Chromosomal anomaly spectrum in early pregnancy loss in relation to presence or absence of an embryonic pole

Objective: To compare the cytogenetic findings in a series of missed miscarriages evaluated by chorionic villus sampling, in relation to embryonic pole presence (embryonic or anembryonic). Design: Prospective cross-sectional study. Setting: Tertiary referral hospital. Patient(s): Women presenting with a missed miscarriage. Intervention(s): Transcervical chorionic villus sampling and cytogenetic studies in the chorionic villi with use of the semidirect method. Main Outcome Measures(s): Embryonic pole presence or absence assessed by transvaginal ultrasound examination. Type of chromosomal anomalies found in both subgroups.

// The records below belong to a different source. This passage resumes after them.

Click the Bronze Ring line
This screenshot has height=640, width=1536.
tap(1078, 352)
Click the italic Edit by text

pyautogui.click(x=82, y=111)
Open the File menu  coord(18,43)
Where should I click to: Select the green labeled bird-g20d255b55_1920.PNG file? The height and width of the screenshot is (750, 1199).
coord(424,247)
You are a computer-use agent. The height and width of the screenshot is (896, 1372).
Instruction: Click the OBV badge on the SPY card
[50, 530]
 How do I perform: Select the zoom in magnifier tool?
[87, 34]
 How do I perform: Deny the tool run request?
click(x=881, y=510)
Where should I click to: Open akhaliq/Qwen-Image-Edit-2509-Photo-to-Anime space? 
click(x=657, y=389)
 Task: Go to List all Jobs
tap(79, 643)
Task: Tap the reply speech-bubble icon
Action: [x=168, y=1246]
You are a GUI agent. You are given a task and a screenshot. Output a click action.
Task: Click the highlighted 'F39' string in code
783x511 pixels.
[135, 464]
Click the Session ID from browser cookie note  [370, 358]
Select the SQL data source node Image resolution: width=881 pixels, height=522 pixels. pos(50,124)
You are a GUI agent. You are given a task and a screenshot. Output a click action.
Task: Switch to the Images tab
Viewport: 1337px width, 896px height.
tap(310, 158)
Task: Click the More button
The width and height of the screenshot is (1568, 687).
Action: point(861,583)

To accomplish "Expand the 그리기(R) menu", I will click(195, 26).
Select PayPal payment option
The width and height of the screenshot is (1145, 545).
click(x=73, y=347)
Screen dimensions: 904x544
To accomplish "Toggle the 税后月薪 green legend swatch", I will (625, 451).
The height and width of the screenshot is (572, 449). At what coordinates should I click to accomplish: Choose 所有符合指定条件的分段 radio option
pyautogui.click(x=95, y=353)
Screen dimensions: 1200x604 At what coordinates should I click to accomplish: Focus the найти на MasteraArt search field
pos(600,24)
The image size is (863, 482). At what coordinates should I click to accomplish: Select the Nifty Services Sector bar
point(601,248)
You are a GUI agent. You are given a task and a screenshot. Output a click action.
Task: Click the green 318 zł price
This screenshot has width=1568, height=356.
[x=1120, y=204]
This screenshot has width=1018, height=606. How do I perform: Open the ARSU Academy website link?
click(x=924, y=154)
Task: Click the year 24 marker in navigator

Result(s): Although the chromosomal abnormality rate was similar for miscarriages with absent or present embryo (61% vs. 68% respectively), frequencies for viable autosomal trisomies (2.3% vs. 19%) and monosomy X (0% vs. 9.2%) were significantly lower when no embryonic pole was seen. Conclusion(s): Viable autosomal trisomies and monosomies X appear not to be a common cause of miscarriage with an early fetal demise (anembryonic miscarriage). (Fertil Steril (R) 2010;94:2564-8. (C) 2010 by American Society for Reproductive Medicine.)